QUOTED PASSAGE:
-.-.-

If the accident did happen at all I would have thought the more likely explanation would be that he suffered a hernia (the awkward posture involved in operating a hand-cranked pump while straddling fences would seem conducive to such a thing).
posted by yoink at 9:41 AM on February 14, 2013


This literary rumor has been going around a long time. I remember hearing about it in college in the 1990s. Perhaps it was discussed in Eve Kosofsky Sedgwick's The Epistemology of the Closet.
posted by jonp72 at 9:43 AM on February 14, 2013


Anyone else catch that the piece is written in the story-within-a-story style that Henry James himself loved to use?
posted by yellowcandy at 10:53 AM on February 14, 2013 [1 favorite]


I think we make a visit with the mystery of Henry James' testicles an annual Valentine's Day thing.

steef, was that the same article? Ames' site doesn't like that link anymore (404s it, and the base domain is just a redirect to Amazon).
posted by carsonb at 11:36 AM on February 14, 2013


Habegger?

hab-eggerhalb-eggerhalb Ger. meaning "half" + egger Eng. "having eggs"

Habegger?
posted by benito.strauss at 12:10 PM on February 14, 2013 [2 favorites]


Wayback Machine confirms, carsonb. At the bottom of the current article, there is a blurb about the author (?):
Michael Wood was born in New York City, where he lives now. He writes, "Alfred Habegger and Sheldon Novick were both kind enough to reply to my letters, for which I am grateful. If you've heard any strange rumors about writers but don't know what the whole story is, you can write me at Woodyswoody@hotmail.com and I will try to find out what happened. Also, I'm sorry for all the stupid mistakes I no-doubt made." This Michael Wood should not be confused with the Michael Wood who is the chair of the English Department at Princeton University.
That e-mail address also shows up on this page and also references Ames, which leads me back to this old "Literary Dick" column.
posted by steef at 1:33 PM on February 14, 2013 [1 favorite]


I wonder if such a revelation would make Maisie any less annoying or Washington Square any less wonderful.

-.-.-

INFORMATION SUPPLIED:

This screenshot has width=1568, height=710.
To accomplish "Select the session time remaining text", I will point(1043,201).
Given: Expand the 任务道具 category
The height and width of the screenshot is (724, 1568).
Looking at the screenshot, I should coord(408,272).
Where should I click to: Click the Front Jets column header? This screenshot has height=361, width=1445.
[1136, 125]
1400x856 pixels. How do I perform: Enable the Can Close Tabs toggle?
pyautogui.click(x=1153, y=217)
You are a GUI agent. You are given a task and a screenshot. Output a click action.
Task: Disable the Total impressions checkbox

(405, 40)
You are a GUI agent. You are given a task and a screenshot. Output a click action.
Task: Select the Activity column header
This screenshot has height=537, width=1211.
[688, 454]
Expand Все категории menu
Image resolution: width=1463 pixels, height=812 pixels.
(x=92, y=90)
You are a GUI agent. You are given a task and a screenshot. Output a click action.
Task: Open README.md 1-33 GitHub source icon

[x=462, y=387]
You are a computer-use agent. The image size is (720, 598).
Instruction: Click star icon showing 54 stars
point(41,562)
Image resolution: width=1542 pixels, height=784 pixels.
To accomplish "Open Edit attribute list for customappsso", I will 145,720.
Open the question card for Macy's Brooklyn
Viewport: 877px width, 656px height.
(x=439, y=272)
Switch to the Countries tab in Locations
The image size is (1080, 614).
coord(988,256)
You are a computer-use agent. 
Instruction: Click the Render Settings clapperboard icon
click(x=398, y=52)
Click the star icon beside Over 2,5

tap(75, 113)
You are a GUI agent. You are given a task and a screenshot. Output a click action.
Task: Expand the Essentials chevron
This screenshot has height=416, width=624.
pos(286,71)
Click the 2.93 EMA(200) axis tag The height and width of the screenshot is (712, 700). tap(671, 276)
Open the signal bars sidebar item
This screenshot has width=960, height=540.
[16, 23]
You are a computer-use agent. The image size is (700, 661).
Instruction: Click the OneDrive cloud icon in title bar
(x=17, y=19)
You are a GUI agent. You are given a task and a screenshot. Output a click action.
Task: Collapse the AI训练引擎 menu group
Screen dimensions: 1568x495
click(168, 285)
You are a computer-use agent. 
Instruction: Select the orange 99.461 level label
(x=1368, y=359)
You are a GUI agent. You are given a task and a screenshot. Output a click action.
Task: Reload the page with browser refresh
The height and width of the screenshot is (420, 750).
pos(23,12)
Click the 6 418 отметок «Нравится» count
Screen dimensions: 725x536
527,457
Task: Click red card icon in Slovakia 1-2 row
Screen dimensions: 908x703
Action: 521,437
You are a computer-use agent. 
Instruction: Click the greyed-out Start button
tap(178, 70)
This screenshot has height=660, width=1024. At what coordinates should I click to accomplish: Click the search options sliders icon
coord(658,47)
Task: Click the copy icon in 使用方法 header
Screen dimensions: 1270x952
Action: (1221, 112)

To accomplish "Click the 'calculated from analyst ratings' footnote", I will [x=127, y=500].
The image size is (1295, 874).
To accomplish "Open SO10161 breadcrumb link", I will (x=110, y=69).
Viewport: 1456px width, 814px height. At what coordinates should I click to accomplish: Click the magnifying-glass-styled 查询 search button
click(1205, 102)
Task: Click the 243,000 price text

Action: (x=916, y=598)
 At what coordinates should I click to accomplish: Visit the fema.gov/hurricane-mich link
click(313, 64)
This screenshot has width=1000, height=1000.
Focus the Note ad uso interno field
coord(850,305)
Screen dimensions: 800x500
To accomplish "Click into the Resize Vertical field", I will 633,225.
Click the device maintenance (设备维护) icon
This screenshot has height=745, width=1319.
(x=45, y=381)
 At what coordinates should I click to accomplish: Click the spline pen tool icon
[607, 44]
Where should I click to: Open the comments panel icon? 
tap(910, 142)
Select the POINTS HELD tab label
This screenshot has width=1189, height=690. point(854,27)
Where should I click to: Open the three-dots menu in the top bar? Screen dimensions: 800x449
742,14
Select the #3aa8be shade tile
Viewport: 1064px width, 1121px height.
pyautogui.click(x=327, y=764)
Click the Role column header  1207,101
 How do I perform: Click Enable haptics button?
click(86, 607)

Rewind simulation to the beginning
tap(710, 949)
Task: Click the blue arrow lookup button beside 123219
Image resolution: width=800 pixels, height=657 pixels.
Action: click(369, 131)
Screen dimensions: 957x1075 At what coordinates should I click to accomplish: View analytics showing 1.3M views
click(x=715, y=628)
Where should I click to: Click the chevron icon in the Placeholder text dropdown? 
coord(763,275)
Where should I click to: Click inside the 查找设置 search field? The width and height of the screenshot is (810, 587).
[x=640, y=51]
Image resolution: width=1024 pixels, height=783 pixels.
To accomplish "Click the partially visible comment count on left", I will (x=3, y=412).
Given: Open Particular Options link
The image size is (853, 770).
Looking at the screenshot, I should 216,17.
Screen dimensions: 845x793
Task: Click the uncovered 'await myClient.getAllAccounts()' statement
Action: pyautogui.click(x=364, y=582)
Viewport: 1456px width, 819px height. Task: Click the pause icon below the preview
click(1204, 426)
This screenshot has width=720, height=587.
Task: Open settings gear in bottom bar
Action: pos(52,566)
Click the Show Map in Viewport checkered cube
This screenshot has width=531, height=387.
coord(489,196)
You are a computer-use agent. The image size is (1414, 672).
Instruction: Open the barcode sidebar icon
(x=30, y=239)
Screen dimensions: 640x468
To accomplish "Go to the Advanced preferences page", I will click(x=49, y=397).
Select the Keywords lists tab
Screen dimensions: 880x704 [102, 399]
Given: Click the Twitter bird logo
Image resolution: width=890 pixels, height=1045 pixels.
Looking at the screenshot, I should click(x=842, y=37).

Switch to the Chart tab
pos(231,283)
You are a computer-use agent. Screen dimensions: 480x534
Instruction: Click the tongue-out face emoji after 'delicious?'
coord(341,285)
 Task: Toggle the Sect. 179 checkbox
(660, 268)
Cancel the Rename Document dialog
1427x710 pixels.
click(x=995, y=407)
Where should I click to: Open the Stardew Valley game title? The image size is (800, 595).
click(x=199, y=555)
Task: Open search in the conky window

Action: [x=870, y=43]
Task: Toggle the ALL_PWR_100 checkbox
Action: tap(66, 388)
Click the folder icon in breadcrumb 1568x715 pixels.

-.-.-

TASK INSTRUCTIONS:
List every username that appears in a "posted by" line in the comment thread. Rely solely on the comment thread for what follows.

TASK SOLUTION:
yoink, jonp72, yellowcandy, carsonb, benito.strauss, steef